Lipopolysaccharide-induced vascular endothelial growth factor expression in rat lung pericytes

Abstract

[한글]

혈관내피성장인자(vascular endothelial growth factor, VEGF)는 혈관형성이나 종양의 전이에 있어서 중요한 역할을 하며 그 밖에 혈관투과성을 조절하는 중요한 물질로 알려져 있다. 혈관투과성에서의 VEGF의 역할에 관하여 최근 활발한 연구가 진행되고 있으며, 그 결과 내피세포, 대식세포, 근세포, 망막주변세포 및 폐주변세포에서 VEGF 유전자 발현을 보고하였다. 특히 다양한 세포들에서 허혈, 고혈당, endothelin-1 및 IL-1 등의 사이토카인이 VEGF 발현을 증가시키는 자극들로 제시되고 있다. 또한 이러한 세포들에서 내독소(lipopolyssacharide, LPS)로 자극시 혈관내피성장인자의 농도가 증가됨을 보고하였는데, 이는 패혈증의 유발에서도 중요한 역할을 할 가능성을 제시하는 결과이다. 그러나 폐주변세포가 패혈증에서 수축력의 변화를 통하여 폐내 미세혈관의 투과성을 증가시켜 패혈증의 다장기부전 및 성인형호흡곤란 증후군(adult respiratory distress syndrome, ARDS)의 병인에 기여할 것이라는 여러 연구결과들이 있음에도 아직까지 폐주변세포에서 LPS 자극시 VEGF 유전자 및 단백 발현에 대해 연구한 보고는 없었다. 이에 본 연구에서는 LPS 자극에 따른 폐주변세포의 혈관내피성장인자 생성을 평가하고, 그 기전을 규명하고자 하였다. 폐주변세포를 자극한 LPS의 농도에 비례하여 VEGF mRNA 발현이 증가되었으며, 시간에 따른 변화를 보면 LPS 자극후 2시간에 최대치를 나타내었다. VEGF 단백질 농도는 세포배지 및 세포분해물에서 모두 유의하게 증가되었으며, LPS 자극 후 24-48시간에 최대치를 보였다. iNOS 유전자 발현도 LPS 자극 후 6시간 이내에 의미 있게 증가되었으나 VEGF 유전자 발현보다 이후에 나타났고, iNOS와 연관된 신호전달체계인 NF- B 및 tyrosine kinase 억제제를 처치하였을 때 LPS에 의한 VEGF 발현은 억제되지 않았다. 이 결과는 LPS 자극에 의한 폐주변세포의 수축력 변화가 iNOS와 무관한 기전에 의한다고 제시한 최근 연구들과 일치한다. 그 외 p38 MAP kinase 억제제 처치 시에 iNOS의 발현은 억제되지 않았으나, VEGF 발현은 유의하게 감소되었으며, LPS 자극시에 p38 MAP kinase의 인산화 반응이 120분 이내에 신속하게 진행됨을 확인하였다. 시간적으로 VEGF 유전자발현보다 p38 MAP kinase 인산화 반응이 선행하며, 여러 다양한 세포에서 혈관투과성 증가에서의 p38 MAP kinase의 역할이 이미 확립된 점을 고려할 때 VEGF 발현 증가에 p38 MAP kinase가 중요한 역할을 한다는 것을 시사한다고 볼 수 있다. 이상의 결과에서 LPS에 의한 VEGF 유전자 발현은 iNOS와는 무관하며, p38 MAP kinase를 경유하는 기전에 의해 조절될 것으로 생각된다.
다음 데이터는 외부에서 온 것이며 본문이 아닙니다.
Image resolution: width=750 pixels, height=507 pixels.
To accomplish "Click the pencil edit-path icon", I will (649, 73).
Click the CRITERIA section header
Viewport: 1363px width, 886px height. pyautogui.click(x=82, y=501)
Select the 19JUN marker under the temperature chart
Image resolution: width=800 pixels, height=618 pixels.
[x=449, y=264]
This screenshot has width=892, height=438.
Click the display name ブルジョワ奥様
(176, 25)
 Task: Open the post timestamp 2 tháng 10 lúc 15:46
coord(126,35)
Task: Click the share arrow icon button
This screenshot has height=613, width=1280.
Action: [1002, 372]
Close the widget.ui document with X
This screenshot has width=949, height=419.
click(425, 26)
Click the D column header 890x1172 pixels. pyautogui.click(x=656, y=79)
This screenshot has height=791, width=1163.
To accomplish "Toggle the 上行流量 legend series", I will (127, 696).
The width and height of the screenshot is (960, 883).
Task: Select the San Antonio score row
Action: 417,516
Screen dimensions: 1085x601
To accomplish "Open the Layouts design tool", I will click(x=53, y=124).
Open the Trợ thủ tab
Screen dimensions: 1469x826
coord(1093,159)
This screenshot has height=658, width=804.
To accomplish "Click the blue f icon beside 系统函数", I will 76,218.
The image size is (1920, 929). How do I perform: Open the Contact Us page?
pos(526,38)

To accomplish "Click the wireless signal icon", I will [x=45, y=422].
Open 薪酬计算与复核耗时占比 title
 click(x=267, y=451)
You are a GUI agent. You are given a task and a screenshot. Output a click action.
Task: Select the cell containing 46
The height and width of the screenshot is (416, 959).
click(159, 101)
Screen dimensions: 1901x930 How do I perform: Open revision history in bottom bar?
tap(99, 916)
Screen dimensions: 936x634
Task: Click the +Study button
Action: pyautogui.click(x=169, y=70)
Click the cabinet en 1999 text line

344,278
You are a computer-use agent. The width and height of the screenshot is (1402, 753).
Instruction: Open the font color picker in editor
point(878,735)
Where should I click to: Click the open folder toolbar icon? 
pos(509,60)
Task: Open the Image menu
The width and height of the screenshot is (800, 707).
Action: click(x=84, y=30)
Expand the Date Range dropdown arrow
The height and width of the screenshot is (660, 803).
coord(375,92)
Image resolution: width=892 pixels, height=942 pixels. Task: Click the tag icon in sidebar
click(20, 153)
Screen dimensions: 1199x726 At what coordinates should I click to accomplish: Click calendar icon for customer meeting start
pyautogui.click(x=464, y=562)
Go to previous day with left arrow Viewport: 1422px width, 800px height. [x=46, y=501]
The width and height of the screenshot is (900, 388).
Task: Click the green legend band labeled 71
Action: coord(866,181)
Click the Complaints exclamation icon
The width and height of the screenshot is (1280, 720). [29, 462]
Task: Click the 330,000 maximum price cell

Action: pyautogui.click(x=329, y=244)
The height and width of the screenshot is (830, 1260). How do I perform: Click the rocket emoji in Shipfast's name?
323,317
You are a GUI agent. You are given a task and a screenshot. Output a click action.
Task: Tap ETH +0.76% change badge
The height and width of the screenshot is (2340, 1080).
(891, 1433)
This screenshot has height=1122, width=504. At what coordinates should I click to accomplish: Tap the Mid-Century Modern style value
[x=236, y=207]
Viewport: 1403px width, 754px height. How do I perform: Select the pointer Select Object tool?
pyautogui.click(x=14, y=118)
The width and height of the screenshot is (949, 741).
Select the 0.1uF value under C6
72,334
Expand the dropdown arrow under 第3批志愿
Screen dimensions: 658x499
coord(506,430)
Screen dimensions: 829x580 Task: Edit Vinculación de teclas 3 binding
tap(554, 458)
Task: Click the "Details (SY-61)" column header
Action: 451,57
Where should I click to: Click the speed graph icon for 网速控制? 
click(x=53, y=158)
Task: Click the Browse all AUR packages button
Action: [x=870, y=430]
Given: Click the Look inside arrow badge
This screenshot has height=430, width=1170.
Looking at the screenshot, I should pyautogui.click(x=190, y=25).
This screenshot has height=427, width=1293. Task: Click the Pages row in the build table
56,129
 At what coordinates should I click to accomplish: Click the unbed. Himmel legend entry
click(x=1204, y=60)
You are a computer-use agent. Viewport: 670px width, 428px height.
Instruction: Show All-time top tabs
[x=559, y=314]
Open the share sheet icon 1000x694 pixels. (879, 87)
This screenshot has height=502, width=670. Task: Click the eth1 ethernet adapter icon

[영문]Vascular endothelial growth factor (VEGF) is a potent angiogenic and vas- cular permeability factor. Recent studies have shown that the VEGF levels increase in several cell types, e.g., macrophages and smooth muscle cells after lipopolysaccharide (LPS) stimulation, suggesting that it is important in the initiation and development of sepsis. In particular, LPS-regulated cont- ractility in lung pericytes may play an important role in mediating pulmonary microvascular fluid hemodynamics during sepsis. As a first step towards addressing the idea that this study investigated the production of VEGF by rat lung pericytes in response to LPS. LPS was found to enhance VEGF mRNA expression in a concentration-dependent manner peaking 2 h after stimulation in pericytes. VEGF protein levels in conditioned medium and in cell lysate, also increased on increasing LPS and peaked after 24-48 h. LPS also significantly augmented iNOS expression in lung pericytes within 6 h. However, iNOS mRNA induction occurred later than LPS-induced VEGF mRNA increases. Interestingly, attempted inhibition with NF- B or tyrosine kinase did not suppress LPS-induced augmented VEGF mRNA expression in lung pericytes, although both of inhibitors markedly inhibited LPS-induced iNOS mRNA expression. SB203580, a p38 MAP kinase inhibitor repressed LPS-induced VEGF mRNA expression. Furthermore LPS stimulated a rapid and sustained phosphorylation of p38 MAP kinase. These results suggest that LPS induces VEGF expression in lung pericytes via p38 MAP kinase, and demonstrates that pericytes produce VEGF in response to LPS stimulation, and that this may be partly mediated by the p38 MAP kinase pathway.